2 — Metallic complexes for targeting G4 in human telomeres.  We have been the first to show that tridentate complexes of transition metals (Pt²⁺, Pd²⁺) are able to establish a dual interaction based both on p-stacking and metallic coordination to loop bases surrounding external quartets of quadruplex forming sequences (Org.Biomol.Chem. 2009, Chem. Eur. J. 2011).  This design stems on the choice to develop monocoordinating complexes much less studied than chelating complexes (cisPt type). The very efficient coordination observed with the Pt-ttpy compound (Fig. 4) is attributed to a confinement of the compound inside the quadruplex matrix and to the loop sequence specificity bearing adenine residues (Fig. 5).  The importance of the large aromatic surface provided by the tolylterpyridine aromatic moiety has been clearly shown and confirmed by a recent NMR study (M. Trajkovski et al. Chem.Eur.J. 2015, Fig. 6) ( Collab.  Y.Plavec, Lubjlana, Slovenia)

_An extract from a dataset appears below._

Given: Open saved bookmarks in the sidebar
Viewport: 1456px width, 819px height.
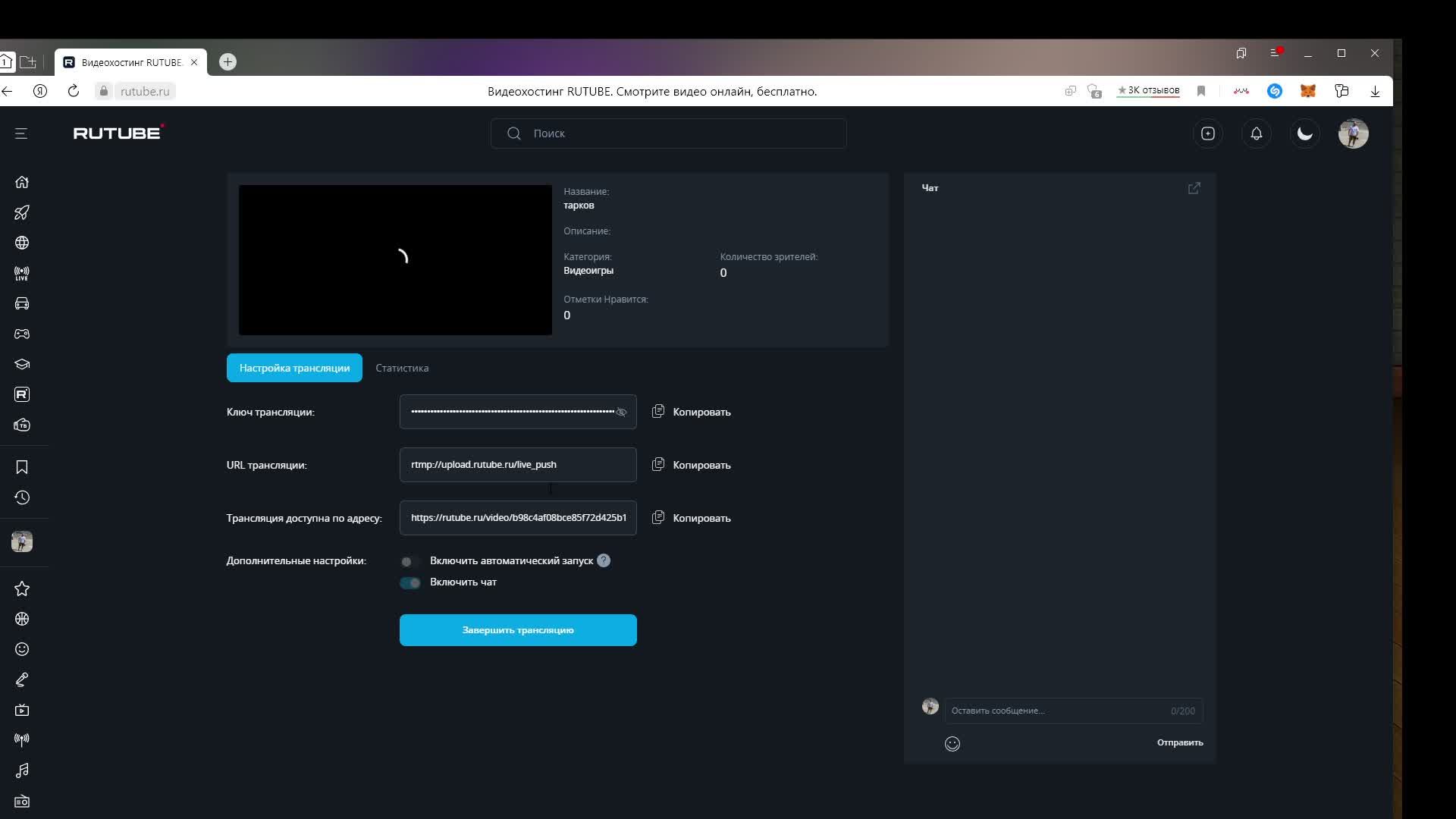Looking at the screenshot, I should click(22, 467).

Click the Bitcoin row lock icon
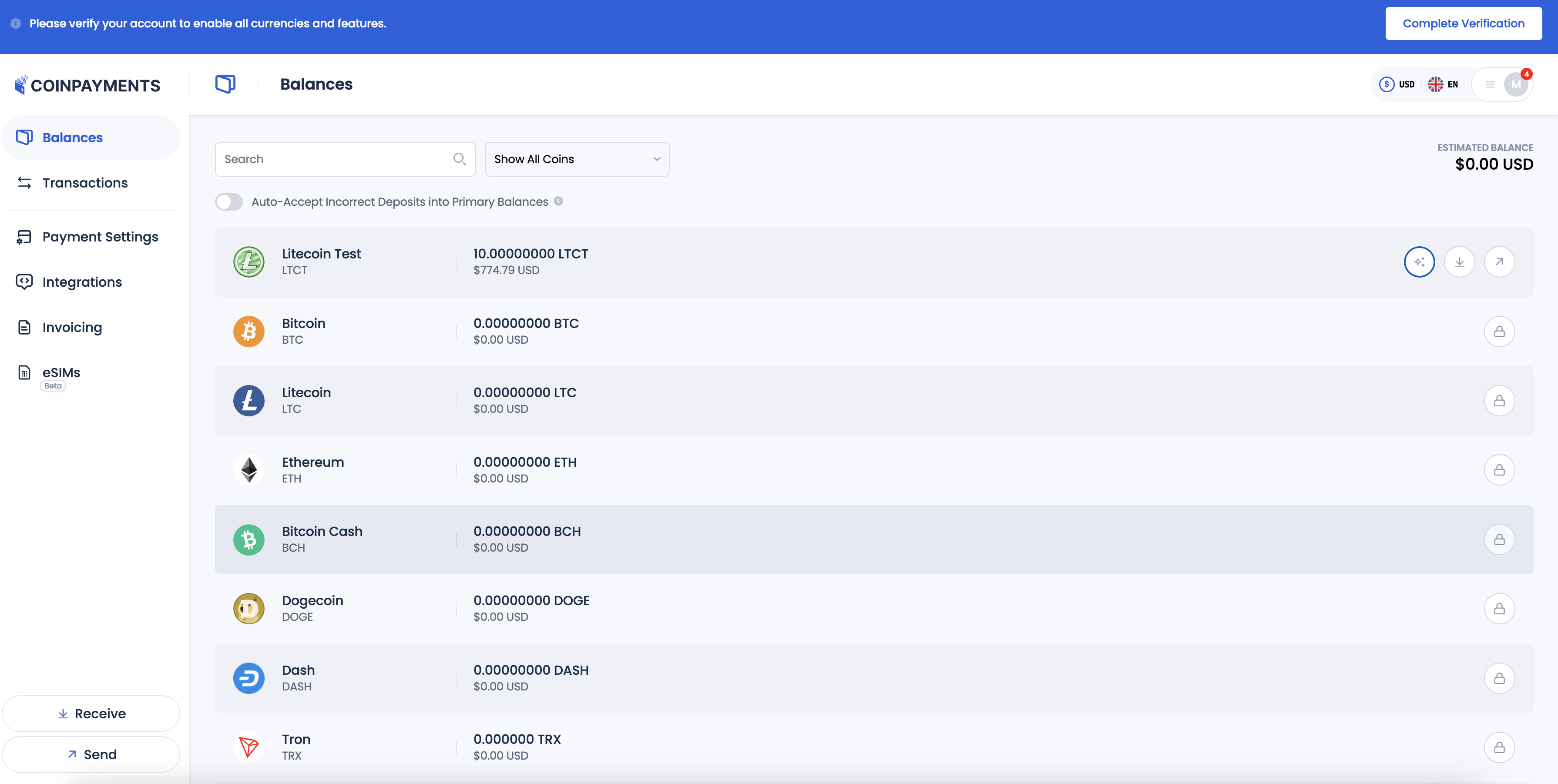click(1499, 331)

Figure 6: Structure of the tolyterpyridine Pt(II) derivative Pt-ttPy and representation of the platination of adenine residues surrounding the top quartet in the telomeric (22AG) and the modified oncogene c-myc (myc22) quadruplex forming sequences ( bound Pt-ttpy in pink).

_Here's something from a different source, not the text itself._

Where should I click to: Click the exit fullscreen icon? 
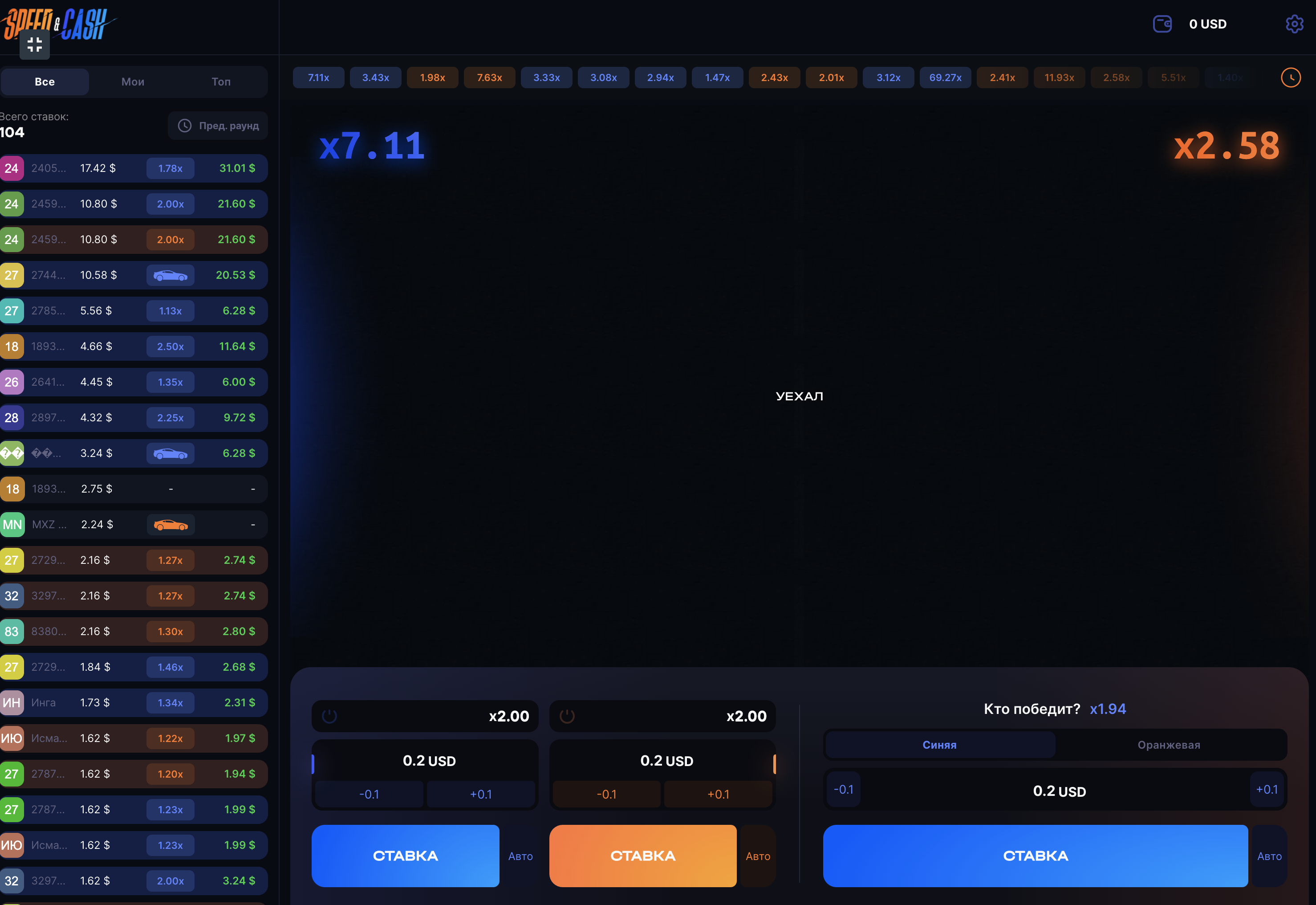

Interestingly, the preferential action of this compound series (Pt-ttpy and Cu-ttpy) at telomeres has been confirmed by a recent study based on a telomere specific drug screening assay in cells (H.S. Lee et al. Cancer Res. 2018, 78, 6282-6296  (collab. Y.Pommier, V. Larionov NCI, Bethesda, MA, USA).

We are also contributing to two translational projects in collaboration with clinicians of the Institut Curie i) Optimized photosensitizers for Photodynamic treatment of retinoblastoma and ii) New radiosensitizers for treating radioresistant cancers (Glioblastoma) ( see anticancer drugs and Photosensitizer topics).